There were many factors that influenced Parker’s decision to attend Marquette. She said the dental school had a good reputation, and she liked the slower paced city of Milwaukee.

She also said her mentor guided her toward Marquette, everyone was very welcoming and she felt that it was the best place for her to go to prepare for life after school. 

Parker went through a short process to become the class president.

She was nominated by a fellow classmate and then gave a speech along with the three other candidates who had also been nominated. The class then voted in an election.

Parker said she will have an “ambassadorial role” as her class president. Some of her jobs will include taking any concerns of her class to the board of the dental school, taking care of small issues inside the class, such as complaints about instructors and putting on events such as a Buddy Day for year one and two graduate students.

Parker said she hopes to build good relationships within the class by putting on events and making sure every student has the opportunity to have their voice heard.

May said the Office of Diversity at the Dental School will be “cheering her from the sideline,” meaning that they will always be there for Parker. The director also said they will be a foundation of support for the class president and will help her if needed.

Serour said the class will support Parker and will respond to her questions and surveys for the class so they can help “make her job easier and communicate effectively.” 

Parker said she believes that being a very articulate and neutral person are some of the reasons she was elected. She said she is “a great person to carry out class concerns,” and she is “not afraid of higher authority, but is always respectful.”

May said she believes Parker is “reserved and knows how to articulate her passion straight to the point.”

Serour said Parker is very transparent, honest, a great communicator and is willing to fight for any one of her classmates. 

Serour said the class is excited to have Parker as president.

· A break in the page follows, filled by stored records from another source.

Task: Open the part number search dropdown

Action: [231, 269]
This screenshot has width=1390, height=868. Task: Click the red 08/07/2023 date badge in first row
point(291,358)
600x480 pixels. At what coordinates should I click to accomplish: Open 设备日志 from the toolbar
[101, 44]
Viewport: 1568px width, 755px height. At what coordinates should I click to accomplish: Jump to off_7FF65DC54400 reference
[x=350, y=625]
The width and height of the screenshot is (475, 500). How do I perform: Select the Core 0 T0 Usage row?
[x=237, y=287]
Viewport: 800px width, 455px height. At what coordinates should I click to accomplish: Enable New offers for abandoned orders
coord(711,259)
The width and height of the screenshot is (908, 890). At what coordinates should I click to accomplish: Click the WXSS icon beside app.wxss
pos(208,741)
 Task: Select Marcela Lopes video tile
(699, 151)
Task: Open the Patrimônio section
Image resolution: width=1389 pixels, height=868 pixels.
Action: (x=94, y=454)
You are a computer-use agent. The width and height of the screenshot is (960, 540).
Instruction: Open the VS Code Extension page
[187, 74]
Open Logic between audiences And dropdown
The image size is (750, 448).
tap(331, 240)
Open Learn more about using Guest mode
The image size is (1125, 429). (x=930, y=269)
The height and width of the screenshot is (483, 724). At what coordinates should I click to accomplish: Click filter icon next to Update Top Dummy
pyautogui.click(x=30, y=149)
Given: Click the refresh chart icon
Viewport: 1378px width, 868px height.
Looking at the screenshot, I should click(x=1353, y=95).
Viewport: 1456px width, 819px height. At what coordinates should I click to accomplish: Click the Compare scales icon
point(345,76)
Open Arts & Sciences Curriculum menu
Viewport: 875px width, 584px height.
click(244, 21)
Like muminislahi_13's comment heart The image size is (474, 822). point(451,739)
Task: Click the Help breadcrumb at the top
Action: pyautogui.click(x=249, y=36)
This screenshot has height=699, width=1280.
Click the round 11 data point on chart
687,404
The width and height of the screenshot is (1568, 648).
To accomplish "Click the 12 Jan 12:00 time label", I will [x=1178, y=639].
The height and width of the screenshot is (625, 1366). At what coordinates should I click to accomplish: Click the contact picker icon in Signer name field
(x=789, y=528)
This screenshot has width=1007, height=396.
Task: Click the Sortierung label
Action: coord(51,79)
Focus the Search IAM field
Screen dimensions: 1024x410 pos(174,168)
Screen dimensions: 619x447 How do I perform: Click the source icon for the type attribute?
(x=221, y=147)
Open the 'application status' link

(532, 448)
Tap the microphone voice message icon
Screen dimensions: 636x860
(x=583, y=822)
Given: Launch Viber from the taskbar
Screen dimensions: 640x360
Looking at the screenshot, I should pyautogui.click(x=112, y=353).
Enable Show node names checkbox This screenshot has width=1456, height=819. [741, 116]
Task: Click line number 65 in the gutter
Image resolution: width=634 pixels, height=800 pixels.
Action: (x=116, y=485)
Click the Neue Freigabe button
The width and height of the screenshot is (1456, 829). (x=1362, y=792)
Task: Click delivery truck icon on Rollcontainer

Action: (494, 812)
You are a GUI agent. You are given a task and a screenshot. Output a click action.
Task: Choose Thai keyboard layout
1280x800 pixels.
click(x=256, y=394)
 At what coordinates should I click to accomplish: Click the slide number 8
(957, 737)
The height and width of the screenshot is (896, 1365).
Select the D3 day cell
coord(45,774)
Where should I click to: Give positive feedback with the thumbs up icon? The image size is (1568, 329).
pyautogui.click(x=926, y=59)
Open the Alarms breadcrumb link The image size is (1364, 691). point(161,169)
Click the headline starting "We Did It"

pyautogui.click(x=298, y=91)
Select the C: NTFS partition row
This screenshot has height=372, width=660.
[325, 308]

She said most of the class voted for her and will support her on her journey.”

“Having someone like Chante who could support me and cares for me is something that helps her strive to continue her education at the Marquette Dental School,” Mourin said.

May said Parker being the class president will help inspire other minority students in all fields and will show them that they can become leaders as well.

Parker said she hopes to have her own dental practice after she finishes school, but for now she will focus on her tasks and try to achieve her ultimate goal as class president, which is to see all her classmates graduate.